Independence and Correlation Among Defense Layers: We analyzed bypass patterns across different defense layer combinations, revealing key interdependency patterns:

• Complementary Defense of CE and Outer Defenses: Adversarial prompts bypassing outer defenses face significantly increased difficulty bypassing concept erasers, but this asymmetry doesn't work in reverse. This occurs because concept erasers detect NSFW semantics in latent space that outer defenses using explicit pattern matching cannot capture

• Strong Correlation between IF and PF: High correlation exists between prompt and image filter bypass outcomes. This stems from both layers' shared sensitivity to explicit NSFW content, creating overlapping detection capabilities that provide redundant rather than complementary protection.
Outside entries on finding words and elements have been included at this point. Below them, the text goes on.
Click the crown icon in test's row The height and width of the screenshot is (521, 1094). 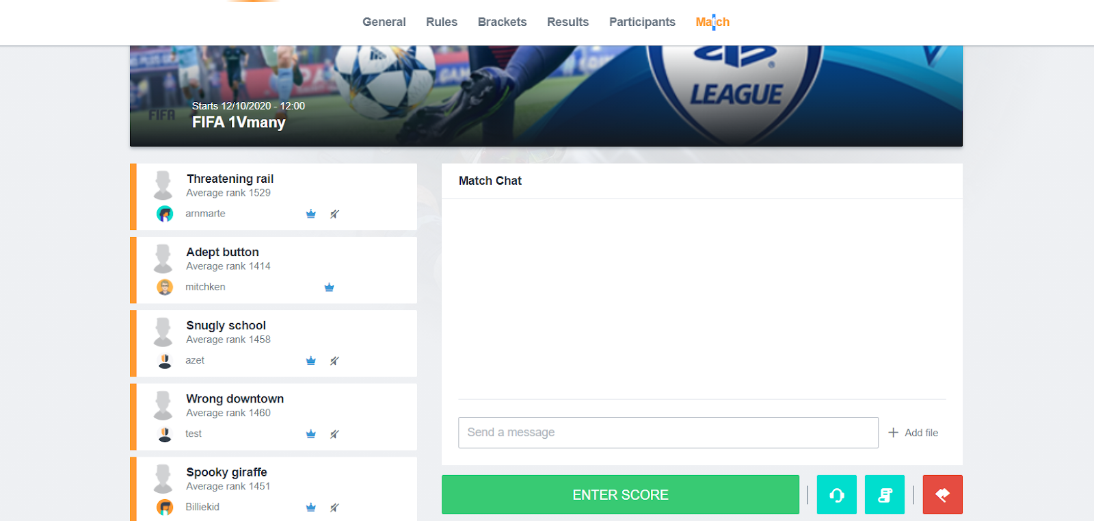coord(311,433)
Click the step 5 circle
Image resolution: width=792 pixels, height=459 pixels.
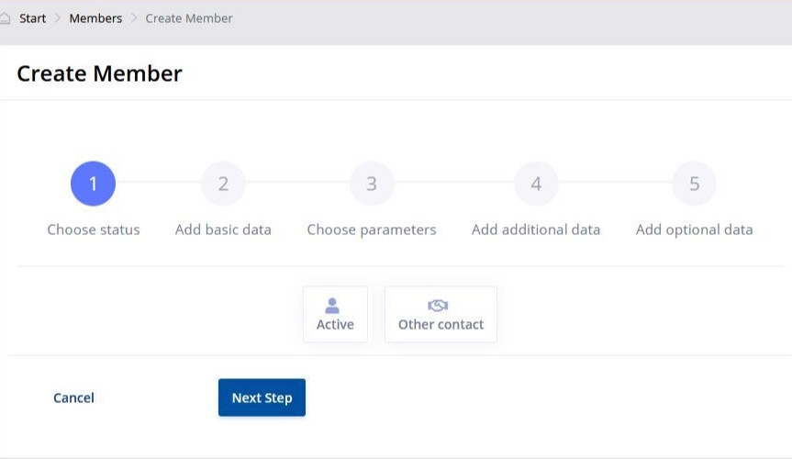[694, 185]
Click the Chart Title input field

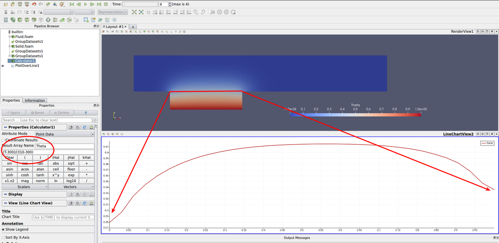click(x=63, y=217)
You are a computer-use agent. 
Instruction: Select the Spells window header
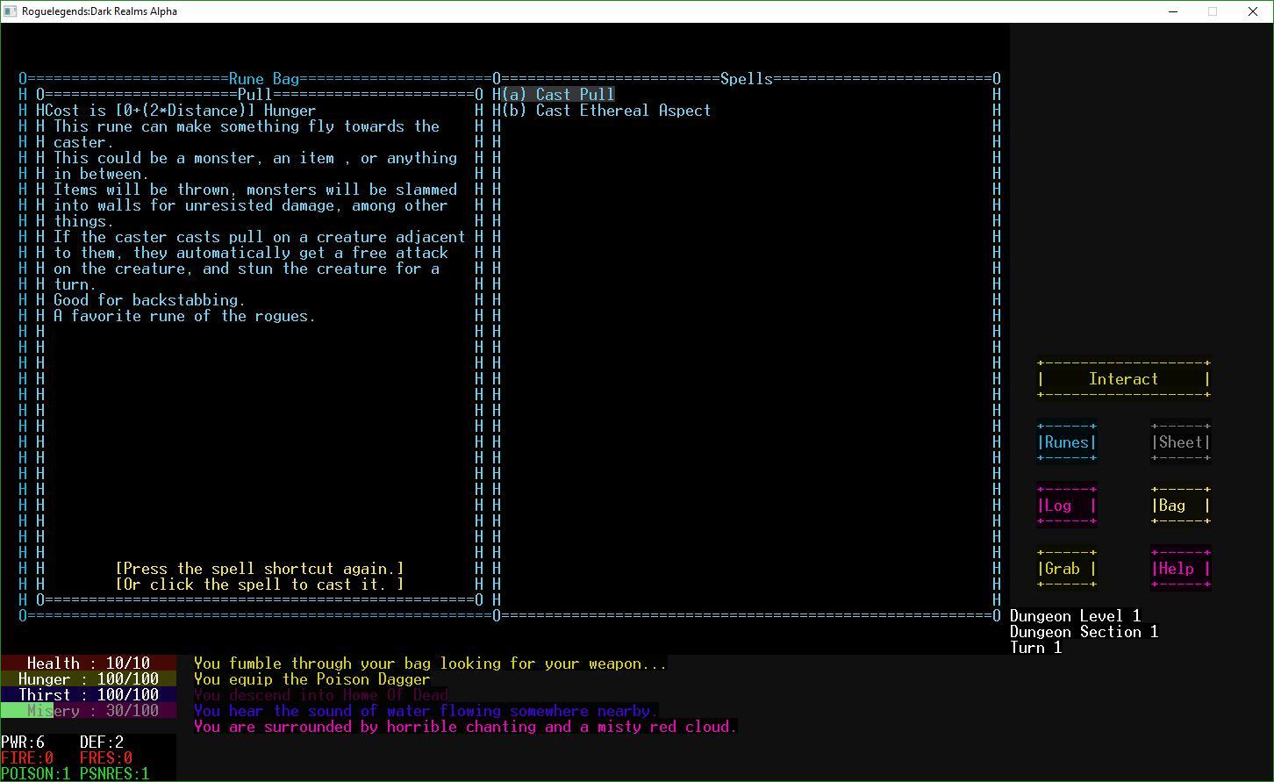(x=747, y=78)
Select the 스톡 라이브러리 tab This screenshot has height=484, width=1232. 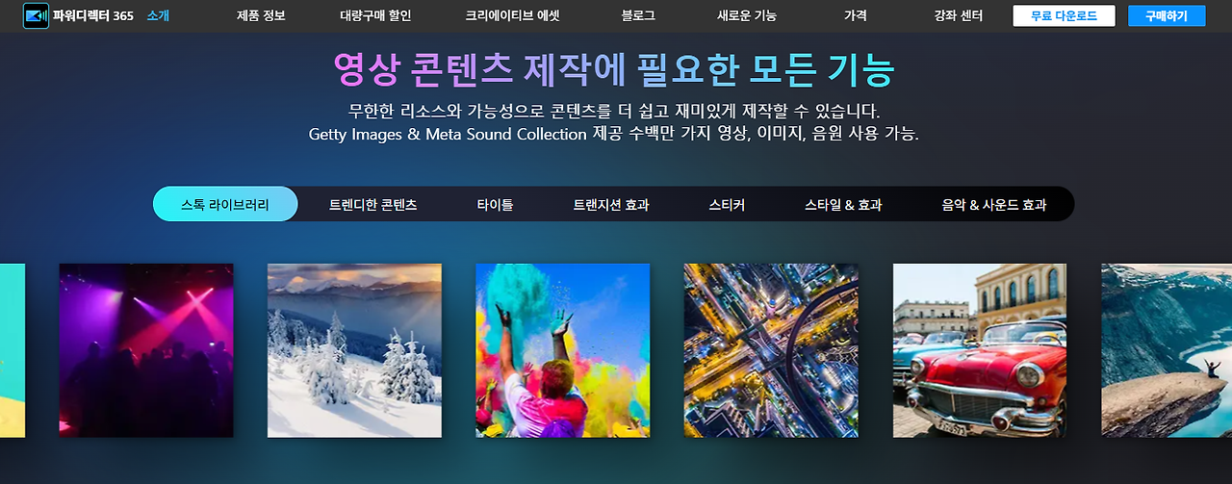[x=225, y=204]
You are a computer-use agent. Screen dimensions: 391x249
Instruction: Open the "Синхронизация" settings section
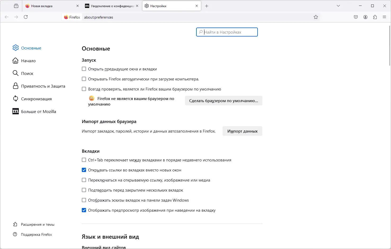pos(36,99)
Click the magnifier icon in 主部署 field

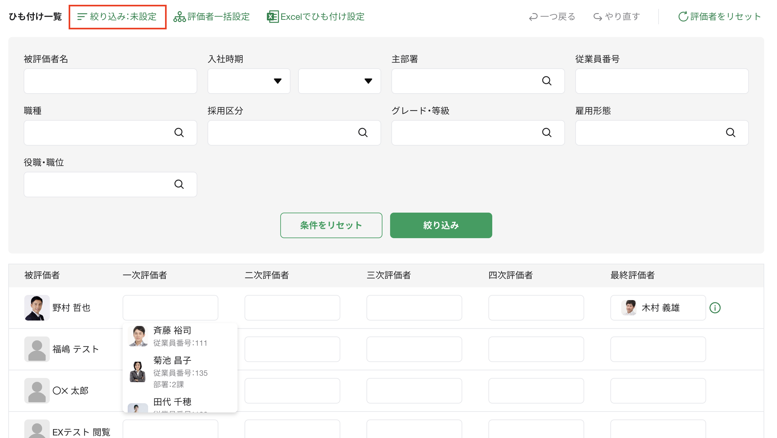pos(547,81)
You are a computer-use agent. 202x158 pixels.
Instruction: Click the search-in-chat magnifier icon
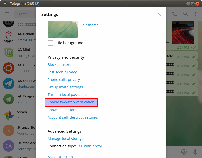[x=185, y=14]
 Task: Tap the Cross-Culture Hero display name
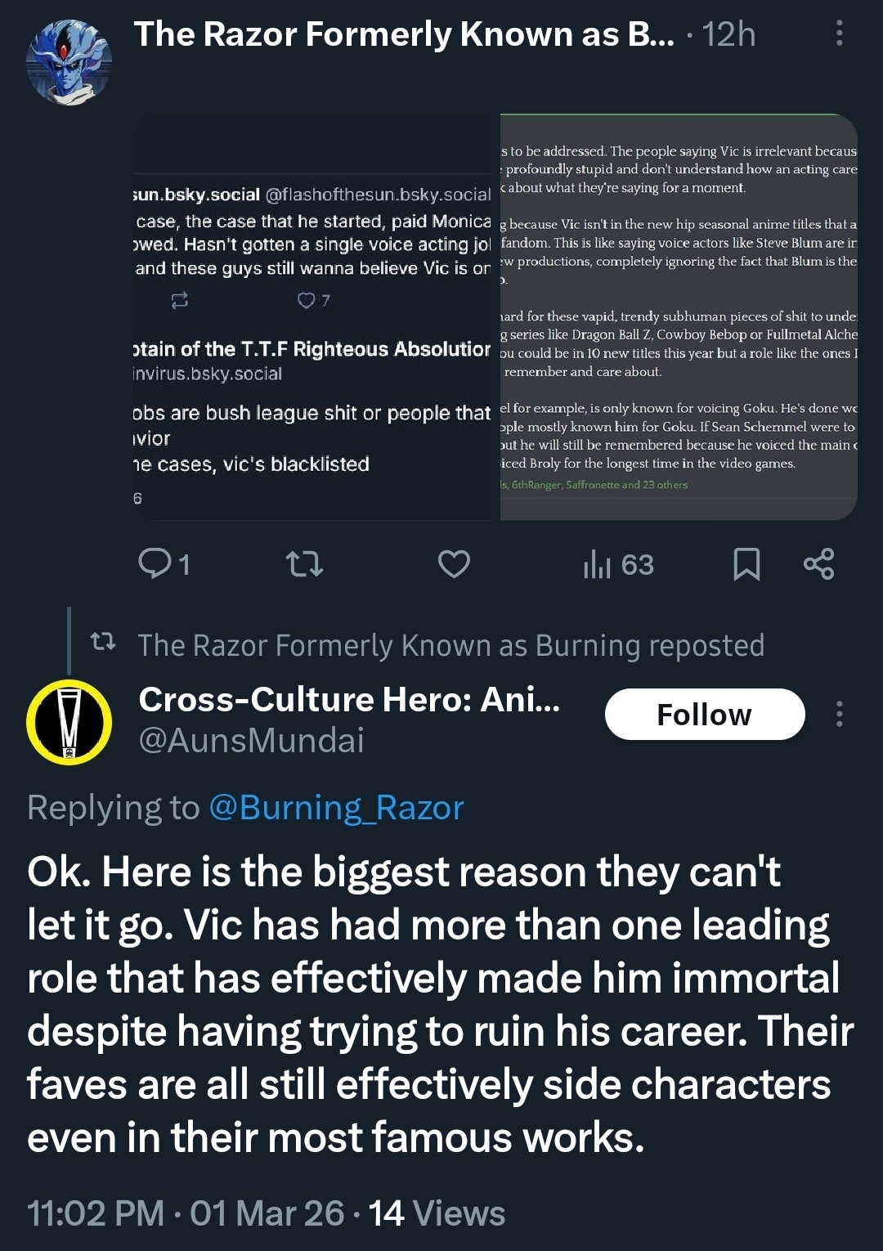(349, 699)
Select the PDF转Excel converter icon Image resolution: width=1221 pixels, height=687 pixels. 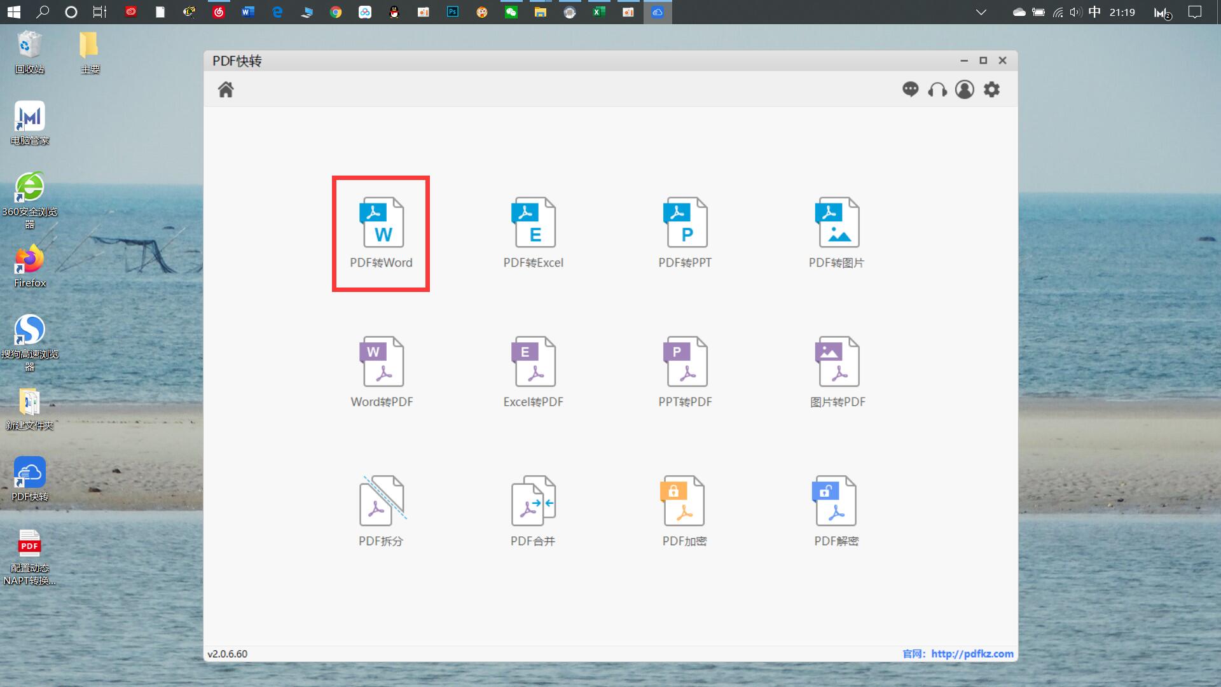(x=533, y=233)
Q1 & L1: Detailed Section on Ethical concerns and Responsible use

R: We addressed these concerns in Appendices F-H and will elevate them in the revision. Our work serves as a defensive tool exposing vulnerabilities and providing the first holistic robustness benchmark. We will explicitly acknowledge the dual-use nature and malicious exploitation potential.

Q2 & Q3: TAA Performance on Unseen Models

R: We added Janus-Pro [a], an auto-regressive T2I model, with results below. Our evaluation covers diverse architectures:

• Diffusion models: SD series

• Flow Matching models: FLUX.1-dev and FLUX.1-schnell
• Auto-regressive models: Janus-Pro

TAA demonstrates strong performance across these architectural paradigms, achieving consistent attack success rates despite fundamental differences in generation mechanisms.

[a] Chen X, Wu Z, Liu X, et al. Janus-pro: Unified multimodal understanding and generation with data and model scaling. arXiv, 2025.

L3: Evaluation of More NSFW Categories

R: We focused on sexual content in nsfw_190 as it's a primary safety concern creating a challenging testbed for multi-layered defense evaluation and ensures fair comparison with prior works [39, 13].

Following your suggestion, we extended evaluation to violence, harassment, and self-harm categories. Our content-agnostic attack generalizes well to these domains using 200 GPT-4o generated prompts per category, following [13]'s methodology. The results of this extended evaluation are presented below:

These results demonstrate TAA's high efficacy across diverse harmful content categories, confirming our method exploits systemic vulnerabilities in multi-layered defenses rather than being restricted to specific domains.